Understanding and improving the modular properties of high-performance SSZ-13 membranes for effective flue gas treatment

High-performance tube-supported standard oil synthetic zeolite-13 (SSZ-13) membranes were prepared using low-temperature ozone calcination and modularized in different-sized permeation cells. The hydrophobic SSZ-13 membrane exhibited robust, marked CO₂/N₂ separation performances at a H₂O vapor partial pressure of 10 kPa at 50 °C (CO₂ permeance of 1.3 × 10⁻⁷ mol∙m⁻² s⁻¹∙Pa⁻¹ and CO₂/N₂ separation factor (SF) of ca. 31.5). However, these intrinsic values were obtained at high feed flow rates, where the optimal recovery of CO₂ molecules cannot be obtained.
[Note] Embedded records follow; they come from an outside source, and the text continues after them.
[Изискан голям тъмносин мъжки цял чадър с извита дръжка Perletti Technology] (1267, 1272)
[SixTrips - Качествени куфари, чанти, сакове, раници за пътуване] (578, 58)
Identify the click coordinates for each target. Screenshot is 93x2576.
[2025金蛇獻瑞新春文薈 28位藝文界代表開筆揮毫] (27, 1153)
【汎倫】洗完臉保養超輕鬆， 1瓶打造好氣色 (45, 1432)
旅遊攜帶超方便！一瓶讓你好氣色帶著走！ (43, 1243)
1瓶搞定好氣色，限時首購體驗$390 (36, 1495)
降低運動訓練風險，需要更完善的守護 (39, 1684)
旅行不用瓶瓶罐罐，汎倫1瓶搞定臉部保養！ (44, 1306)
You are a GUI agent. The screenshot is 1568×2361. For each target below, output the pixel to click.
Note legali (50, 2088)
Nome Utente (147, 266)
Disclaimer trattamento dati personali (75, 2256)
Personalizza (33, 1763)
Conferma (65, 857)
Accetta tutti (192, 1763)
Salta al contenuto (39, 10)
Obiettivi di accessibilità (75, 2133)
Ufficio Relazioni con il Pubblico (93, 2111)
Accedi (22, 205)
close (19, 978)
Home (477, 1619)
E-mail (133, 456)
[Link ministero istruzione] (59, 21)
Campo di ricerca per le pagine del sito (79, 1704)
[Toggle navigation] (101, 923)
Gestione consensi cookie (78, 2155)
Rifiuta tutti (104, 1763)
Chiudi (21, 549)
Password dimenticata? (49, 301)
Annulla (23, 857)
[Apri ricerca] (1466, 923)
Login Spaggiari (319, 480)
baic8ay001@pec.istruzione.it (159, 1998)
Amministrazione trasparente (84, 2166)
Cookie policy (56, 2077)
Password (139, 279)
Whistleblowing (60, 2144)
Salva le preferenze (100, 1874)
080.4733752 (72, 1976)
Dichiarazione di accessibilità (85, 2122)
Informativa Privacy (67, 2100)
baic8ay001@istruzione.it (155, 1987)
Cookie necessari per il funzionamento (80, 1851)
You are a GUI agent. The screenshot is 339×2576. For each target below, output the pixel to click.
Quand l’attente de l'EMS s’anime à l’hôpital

Thus, we correlated membrane (permeance and SF) and feed stream (Reynolds number) properties, finding that convective mass transfer from feed to outer membrane surface (Sherwood number) was described by the Reynolds number and cell dimensions. This further accounted for the CO₂ molar flux and CO₂/N₂ SF. Based on this, we proposed critical parameters (comprising total feed flow rate and pressure, and characteristic module dimension) to describe the representative module properties of the recovery, purity, and process efficiency (PE) for CO₂. Finally, the PE of the membrane unit was improved in double-stage configuration, yielding noticeable improvements in CO₂ purity and PE at the slight expense of CO₂ recovery. Crucially, the process-based module properties were well understood and predicted using the feed stream properties.